**DOCUMENT EXCERPT:**
——

Yes. Still, I don't see a strong use case to add a `JoinStickyAssignor`
to the project. The consumer has a plugable interface to allow adding
your own assignment strategy. To me, your use case seems to fall into
this category.


-Matthias



On 5/6/19 4:40 PM, Mike Freyberger wrote:
> Hi Matthias,
> 
> Once KIP-429 is released,  all non-sticky assignors will be as useful. Any user that wants to take advantage of KIP-429 needs to use a sticky assignor. Currently there is only 1 sticky assignor in the kafka project, which is similar to RoundRobinAssignor, but a sticky verion. I imagine there will be users who currently use RangeAssignor but want to take advantage of KIP-429. So, having more directly accessible sticky assignors will allow for more users to take advantage of KIP-429, without being forced to use Kafka Streams. Maybe I should reframe the KIP to essentially being a sticky version of RangeAssignor?
> 
> Regarding how I am using a KV store instead of a kafka compacted topic: I simply prepend my keys with the incoming kafka partition, so on partition assignment I can scan the KV store for all keys within the assigned partition.
> 
> Mike
> 
> On 4/30/19, 6:49 AM, "Matthias J. Sax" <ma...@confluent.io> wrote:
> 
>     Mike,
>     
>     I am still not sure, why we need to add this assignor to the project.

——

**SET TASK 1:**
Rewrite the records from the line containing "Task: Click the Produccion toolbar icon" through the line containing "Viewport: 1568px width, 776px", replacing "screenshot" with "image" and leaving everything else unchanged.

Data drawn from a collection
——

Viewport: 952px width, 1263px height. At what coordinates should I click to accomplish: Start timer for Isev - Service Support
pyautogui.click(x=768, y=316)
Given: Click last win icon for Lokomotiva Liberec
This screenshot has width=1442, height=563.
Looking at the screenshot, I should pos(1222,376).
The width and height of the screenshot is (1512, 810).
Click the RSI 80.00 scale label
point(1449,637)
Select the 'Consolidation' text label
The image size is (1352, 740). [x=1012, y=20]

——

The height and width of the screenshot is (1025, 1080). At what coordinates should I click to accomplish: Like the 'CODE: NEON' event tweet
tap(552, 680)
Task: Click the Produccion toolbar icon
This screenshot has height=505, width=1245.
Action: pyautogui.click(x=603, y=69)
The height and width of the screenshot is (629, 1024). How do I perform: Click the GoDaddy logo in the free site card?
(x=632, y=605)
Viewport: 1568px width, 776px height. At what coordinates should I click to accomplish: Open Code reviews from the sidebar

——

**SET TASK 2:**
List every assignor class name that appears in the mailing-list excerpt.

**CORRECT ANSWER 1:**
Task: Click the Produccion toolbar icon
This image has height=505, width=1245.
Action: pyautogui.click(x=603, y=69)
The height and width of the image is (629, 1024). How do I perform: Click the GoDaddy logo in the free site card?
(x=632, y=605)
Viewport: 1568px width, 776px height. At what coordinates should I click to accomplish: Open Code reviews from the sidebar

**CORRECT ANSWER 2:**
JoinStickyAssignor
RoundRobinAssignor
RangeAssignor